▶ **Requirements**
Please gather every row below that contains the string "Pendaftaran" and copy each of those rows in full.

***** Information shown *****

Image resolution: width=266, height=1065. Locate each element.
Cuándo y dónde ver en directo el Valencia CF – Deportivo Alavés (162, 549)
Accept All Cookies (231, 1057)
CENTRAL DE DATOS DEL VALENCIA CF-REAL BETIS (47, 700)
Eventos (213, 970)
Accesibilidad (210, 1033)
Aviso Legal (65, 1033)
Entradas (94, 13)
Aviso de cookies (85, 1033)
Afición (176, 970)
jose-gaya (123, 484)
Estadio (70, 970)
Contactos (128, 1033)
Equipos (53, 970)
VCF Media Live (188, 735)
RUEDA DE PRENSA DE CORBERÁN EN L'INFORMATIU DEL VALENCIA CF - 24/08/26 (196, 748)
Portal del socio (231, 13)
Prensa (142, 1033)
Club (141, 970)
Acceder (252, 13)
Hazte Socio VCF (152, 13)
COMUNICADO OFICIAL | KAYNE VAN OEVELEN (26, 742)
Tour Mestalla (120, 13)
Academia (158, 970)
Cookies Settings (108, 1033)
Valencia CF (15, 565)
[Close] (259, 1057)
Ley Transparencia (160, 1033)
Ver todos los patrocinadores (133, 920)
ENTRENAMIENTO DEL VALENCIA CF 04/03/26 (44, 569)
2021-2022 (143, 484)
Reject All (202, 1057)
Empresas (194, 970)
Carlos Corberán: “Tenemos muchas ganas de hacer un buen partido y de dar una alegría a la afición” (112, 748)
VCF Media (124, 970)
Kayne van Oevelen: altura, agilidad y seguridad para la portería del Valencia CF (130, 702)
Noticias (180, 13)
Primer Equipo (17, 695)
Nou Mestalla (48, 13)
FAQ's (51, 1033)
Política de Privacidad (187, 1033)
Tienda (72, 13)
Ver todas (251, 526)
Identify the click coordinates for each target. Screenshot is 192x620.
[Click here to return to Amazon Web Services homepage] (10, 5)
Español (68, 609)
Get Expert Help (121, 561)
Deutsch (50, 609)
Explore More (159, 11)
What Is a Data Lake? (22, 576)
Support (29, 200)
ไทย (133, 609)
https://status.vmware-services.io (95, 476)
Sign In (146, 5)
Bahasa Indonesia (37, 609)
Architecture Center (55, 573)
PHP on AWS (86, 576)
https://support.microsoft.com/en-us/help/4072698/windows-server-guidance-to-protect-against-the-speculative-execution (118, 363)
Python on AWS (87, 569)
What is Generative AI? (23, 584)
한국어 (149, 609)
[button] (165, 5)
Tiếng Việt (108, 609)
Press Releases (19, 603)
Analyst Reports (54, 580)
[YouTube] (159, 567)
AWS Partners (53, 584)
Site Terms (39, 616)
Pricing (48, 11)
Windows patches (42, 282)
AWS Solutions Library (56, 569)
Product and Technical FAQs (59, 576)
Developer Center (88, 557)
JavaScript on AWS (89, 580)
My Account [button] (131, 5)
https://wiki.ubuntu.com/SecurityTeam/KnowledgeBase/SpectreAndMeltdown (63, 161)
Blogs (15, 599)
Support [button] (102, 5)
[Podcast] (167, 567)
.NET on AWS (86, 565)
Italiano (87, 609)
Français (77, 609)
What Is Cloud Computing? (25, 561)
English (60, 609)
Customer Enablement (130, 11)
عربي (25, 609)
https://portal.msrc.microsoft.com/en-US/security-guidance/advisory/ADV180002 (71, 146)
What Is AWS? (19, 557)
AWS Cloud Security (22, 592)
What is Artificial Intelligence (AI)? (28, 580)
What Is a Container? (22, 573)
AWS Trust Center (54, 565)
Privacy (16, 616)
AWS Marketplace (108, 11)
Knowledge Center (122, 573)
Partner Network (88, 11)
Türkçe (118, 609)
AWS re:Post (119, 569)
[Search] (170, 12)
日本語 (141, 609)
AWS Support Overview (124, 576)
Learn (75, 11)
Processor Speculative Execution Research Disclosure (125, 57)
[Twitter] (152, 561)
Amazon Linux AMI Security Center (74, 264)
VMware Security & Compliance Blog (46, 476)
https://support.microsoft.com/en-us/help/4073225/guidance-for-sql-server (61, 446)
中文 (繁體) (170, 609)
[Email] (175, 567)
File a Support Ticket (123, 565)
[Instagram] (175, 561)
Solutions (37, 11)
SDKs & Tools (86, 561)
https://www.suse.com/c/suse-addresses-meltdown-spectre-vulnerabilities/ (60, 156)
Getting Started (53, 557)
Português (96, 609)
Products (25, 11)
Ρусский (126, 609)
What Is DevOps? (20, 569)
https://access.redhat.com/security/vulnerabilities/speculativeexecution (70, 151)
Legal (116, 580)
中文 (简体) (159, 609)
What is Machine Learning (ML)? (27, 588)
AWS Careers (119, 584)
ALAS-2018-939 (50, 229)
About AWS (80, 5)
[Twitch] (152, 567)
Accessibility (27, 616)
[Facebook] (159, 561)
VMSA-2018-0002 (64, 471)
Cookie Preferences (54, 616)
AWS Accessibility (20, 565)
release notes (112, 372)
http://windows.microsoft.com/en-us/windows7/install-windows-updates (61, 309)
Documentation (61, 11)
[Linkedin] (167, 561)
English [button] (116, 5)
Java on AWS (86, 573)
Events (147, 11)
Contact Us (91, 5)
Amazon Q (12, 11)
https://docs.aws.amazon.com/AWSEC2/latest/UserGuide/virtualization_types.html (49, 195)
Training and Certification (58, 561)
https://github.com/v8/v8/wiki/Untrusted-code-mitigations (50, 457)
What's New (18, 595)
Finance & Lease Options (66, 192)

*****
***** Information shown *****

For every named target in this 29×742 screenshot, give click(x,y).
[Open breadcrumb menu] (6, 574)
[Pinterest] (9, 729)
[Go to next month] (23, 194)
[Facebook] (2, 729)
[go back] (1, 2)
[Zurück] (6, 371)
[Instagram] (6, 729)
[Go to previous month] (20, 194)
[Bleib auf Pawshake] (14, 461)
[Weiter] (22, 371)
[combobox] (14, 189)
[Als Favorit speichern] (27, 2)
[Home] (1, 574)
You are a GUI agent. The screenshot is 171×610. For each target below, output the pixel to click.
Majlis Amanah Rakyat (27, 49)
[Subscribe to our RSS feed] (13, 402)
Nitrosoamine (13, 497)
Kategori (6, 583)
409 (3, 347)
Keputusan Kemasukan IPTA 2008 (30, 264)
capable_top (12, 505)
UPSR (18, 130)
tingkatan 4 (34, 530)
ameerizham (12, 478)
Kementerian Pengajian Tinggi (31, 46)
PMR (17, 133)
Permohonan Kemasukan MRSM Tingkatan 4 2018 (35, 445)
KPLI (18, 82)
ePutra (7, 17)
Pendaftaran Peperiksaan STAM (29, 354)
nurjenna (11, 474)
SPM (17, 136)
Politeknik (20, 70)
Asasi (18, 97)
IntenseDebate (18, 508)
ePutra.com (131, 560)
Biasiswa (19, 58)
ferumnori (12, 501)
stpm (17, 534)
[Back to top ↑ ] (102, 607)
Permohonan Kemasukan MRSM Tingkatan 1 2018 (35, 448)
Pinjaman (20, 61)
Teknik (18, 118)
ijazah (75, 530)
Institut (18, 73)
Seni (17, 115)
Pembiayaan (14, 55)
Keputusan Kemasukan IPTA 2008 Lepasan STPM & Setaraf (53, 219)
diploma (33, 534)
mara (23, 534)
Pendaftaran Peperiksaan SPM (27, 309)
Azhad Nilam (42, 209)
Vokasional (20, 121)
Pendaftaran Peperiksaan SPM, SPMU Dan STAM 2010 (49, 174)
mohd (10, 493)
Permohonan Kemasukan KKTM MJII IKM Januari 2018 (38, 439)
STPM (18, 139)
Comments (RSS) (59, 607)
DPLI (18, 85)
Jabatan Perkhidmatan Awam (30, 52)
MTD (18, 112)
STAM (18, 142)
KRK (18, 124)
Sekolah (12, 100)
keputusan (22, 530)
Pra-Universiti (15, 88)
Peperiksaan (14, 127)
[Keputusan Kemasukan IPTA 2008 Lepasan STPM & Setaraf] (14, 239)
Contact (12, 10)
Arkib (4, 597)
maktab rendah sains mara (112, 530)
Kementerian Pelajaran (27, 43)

*****

▶ **The answer**
Pendaftaran Peperiksaan STAM (29, 354)
Pendaftaran Peperiksaan SPM (27, 309)
Pendaftaran Peperiksaan SPM, SPMU Dan STAM 2010 (49, 174)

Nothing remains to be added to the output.